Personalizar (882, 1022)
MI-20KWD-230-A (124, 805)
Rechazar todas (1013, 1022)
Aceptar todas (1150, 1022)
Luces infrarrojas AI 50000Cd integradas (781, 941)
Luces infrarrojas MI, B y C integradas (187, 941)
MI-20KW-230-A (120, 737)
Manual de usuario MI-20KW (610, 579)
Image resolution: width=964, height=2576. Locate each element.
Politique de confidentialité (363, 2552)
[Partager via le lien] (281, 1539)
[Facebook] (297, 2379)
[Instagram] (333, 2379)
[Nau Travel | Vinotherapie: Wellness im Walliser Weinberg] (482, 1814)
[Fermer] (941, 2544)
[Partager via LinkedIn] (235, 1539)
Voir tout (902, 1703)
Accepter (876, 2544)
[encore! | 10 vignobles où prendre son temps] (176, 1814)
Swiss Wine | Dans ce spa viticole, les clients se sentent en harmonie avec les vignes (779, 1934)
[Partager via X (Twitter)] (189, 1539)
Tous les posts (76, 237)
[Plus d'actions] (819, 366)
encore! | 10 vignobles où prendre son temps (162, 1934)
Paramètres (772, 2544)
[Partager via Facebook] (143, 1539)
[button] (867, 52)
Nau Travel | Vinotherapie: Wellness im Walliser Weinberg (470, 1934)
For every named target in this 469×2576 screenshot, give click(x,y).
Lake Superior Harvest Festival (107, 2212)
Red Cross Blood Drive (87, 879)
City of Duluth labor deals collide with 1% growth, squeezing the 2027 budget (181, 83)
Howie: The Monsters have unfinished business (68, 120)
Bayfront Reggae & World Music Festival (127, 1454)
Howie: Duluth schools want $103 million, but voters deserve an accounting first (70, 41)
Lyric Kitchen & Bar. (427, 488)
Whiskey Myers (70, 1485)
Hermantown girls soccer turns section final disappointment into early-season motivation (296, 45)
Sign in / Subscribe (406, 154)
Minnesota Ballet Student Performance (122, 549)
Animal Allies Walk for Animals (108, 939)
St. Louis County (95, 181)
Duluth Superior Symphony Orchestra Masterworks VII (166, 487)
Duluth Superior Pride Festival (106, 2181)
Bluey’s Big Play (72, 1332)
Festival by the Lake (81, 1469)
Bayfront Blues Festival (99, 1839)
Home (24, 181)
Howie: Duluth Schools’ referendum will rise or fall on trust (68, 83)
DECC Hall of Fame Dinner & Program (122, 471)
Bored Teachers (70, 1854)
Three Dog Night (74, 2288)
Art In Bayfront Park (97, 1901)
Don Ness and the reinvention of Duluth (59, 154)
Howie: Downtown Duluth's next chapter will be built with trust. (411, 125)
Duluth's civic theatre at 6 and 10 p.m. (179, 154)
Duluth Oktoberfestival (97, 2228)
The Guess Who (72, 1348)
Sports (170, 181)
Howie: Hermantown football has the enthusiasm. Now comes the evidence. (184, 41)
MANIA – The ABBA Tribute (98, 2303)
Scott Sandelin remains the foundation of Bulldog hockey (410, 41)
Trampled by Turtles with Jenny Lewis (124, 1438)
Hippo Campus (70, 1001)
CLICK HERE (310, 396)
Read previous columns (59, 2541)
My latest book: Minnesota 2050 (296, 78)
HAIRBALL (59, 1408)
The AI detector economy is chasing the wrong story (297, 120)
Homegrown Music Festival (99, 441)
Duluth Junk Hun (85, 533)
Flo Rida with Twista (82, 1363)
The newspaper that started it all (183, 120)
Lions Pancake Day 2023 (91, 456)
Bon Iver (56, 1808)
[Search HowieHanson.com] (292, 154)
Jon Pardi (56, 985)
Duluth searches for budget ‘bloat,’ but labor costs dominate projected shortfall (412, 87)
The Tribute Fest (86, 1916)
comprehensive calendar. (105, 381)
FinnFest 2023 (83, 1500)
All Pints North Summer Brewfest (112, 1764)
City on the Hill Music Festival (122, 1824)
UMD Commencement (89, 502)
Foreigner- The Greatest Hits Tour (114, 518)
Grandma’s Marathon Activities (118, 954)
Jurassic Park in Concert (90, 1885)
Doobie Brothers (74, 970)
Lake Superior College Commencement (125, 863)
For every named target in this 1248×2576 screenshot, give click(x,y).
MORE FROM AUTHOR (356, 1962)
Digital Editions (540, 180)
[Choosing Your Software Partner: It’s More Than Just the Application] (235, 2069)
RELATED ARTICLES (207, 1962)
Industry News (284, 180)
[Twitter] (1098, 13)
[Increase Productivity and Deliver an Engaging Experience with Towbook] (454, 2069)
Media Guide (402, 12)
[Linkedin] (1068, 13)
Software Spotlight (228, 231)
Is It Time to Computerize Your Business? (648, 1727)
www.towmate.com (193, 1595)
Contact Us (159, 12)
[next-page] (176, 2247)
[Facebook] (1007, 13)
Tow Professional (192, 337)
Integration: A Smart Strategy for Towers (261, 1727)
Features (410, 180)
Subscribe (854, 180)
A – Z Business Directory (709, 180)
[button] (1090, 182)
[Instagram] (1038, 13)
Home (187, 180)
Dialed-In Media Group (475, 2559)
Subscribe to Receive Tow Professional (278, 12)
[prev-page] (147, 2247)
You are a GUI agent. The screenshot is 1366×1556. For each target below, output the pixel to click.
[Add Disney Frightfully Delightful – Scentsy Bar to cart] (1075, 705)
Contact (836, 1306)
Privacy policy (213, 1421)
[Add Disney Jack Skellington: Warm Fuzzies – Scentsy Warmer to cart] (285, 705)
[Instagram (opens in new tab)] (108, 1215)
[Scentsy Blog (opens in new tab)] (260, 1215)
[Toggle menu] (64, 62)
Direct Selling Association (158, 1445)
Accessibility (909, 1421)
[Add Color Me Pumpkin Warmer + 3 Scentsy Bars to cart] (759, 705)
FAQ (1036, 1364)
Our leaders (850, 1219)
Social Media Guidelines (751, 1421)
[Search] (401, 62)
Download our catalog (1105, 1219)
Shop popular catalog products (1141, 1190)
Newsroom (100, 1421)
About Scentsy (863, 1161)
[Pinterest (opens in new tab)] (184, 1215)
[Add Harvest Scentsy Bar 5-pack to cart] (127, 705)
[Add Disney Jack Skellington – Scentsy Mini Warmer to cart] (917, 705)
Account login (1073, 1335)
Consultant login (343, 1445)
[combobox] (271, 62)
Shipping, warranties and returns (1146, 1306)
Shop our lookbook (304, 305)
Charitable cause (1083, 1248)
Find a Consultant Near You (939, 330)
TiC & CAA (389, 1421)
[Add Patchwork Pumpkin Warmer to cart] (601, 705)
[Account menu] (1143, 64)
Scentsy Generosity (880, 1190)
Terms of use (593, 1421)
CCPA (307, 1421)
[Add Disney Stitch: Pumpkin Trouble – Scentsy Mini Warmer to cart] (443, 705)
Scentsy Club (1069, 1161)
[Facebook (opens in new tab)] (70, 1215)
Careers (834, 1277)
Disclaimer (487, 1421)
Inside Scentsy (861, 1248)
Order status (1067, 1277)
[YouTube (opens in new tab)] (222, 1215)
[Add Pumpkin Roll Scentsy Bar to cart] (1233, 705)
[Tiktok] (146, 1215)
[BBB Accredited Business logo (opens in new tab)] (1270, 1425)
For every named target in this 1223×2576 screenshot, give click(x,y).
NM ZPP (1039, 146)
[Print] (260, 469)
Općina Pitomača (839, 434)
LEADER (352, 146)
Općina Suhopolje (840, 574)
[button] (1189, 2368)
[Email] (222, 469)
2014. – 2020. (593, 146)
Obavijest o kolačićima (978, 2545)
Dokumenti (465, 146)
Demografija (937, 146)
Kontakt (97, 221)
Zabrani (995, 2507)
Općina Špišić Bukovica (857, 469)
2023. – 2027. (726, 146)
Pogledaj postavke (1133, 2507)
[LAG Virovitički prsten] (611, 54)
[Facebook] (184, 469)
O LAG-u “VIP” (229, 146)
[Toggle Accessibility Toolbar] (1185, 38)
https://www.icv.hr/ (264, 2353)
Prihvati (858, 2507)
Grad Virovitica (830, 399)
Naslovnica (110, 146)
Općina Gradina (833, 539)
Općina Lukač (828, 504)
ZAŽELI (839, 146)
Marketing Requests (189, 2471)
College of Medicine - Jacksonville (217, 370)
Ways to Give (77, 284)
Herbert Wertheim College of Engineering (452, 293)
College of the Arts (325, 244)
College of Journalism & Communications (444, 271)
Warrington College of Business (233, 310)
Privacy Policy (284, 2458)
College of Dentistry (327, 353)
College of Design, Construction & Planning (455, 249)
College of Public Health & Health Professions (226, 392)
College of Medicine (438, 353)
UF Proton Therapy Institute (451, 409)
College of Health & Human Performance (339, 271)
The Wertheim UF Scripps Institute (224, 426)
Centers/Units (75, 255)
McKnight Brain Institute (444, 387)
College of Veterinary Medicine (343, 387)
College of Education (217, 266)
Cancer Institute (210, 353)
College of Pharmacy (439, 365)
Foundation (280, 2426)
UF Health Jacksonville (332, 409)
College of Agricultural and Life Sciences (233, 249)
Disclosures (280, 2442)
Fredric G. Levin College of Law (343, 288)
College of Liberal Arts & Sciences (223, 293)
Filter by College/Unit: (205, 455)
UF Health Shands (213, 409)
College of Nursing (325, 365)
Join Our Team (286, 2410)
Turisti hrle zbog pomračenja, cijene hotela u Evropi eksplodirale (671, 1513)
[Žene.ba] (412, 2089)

_EXERCISE OBJECTIVE_.
Will you return exactly the lines above from the one with "Jon Pardi (56, 985)" down to the one with "You are a GUI", counting both as part of the range?

_RESULT FOR THIS TASK_.
Jon Pardi (56, 985)
Duluth searches for budget ‘bloat,’ but labor costs dominate projected shortfall (412, 87)
The Tribute Fest (86, 1916)
comprehensive calendar. (105, 381)
FinnFest 2023 (83, 1500)
All Pints North Summer Brewfest (112, 1764)
City on the Hill Music Festival (122, 1824)
UMD Commencement (89, 502)
Foreigner- The Greatest Hits Tour (114, 518)
Grandma’s Marathon Activities (118, 954)
Jurassic Park in Concert (90, 1885)
Doobie Brothers (74, 970)
Lake Superior College Commencement (125, 863)
For every named target in this 1248×2576 screenshot, give click(x,y).
MORE FROM AUTHOR (356, 1962)
Digital Editions (540, 180)
[Choosing Your Software Partner: It’s More Than Just the Application] (235, 2069)
RELATED ARTICLES (207, 1962)
Industry News (284, 180)
[Twitter] (1098, 13)
[Increase Productivity and Deliver an Engaging Experience with Towbook] (454, 2069)
Media Guide (402, 12)
[Linkedin] (1068, 13)
Software Spotlight (228, 231)
Is It Time to Computerize Your Business? (648, 1727)
www.towmate.com (193, 1595)
Contact Us (159, 12)
[next-page] (176, 2247)
[Facebook] (1007, 13)
Tow Professional (192, 337)
Integration: A Smart Strategy for Towers (261, 1727)
Features (410, 180)
Subscribe (854, 180)
A – Z Business Directory (709, 180)
[button] (1090, 182)
[Instagram] (1038, 13)
Home (187, 180)
Dialed-In Media Group (475, 2559)
Subscribe to Receive Tow Professional (278, 12)
[prev-page] (147, 2247)
You are a GUI agent. The screenshot is 1366×1556. For each target below, output the pixel to click.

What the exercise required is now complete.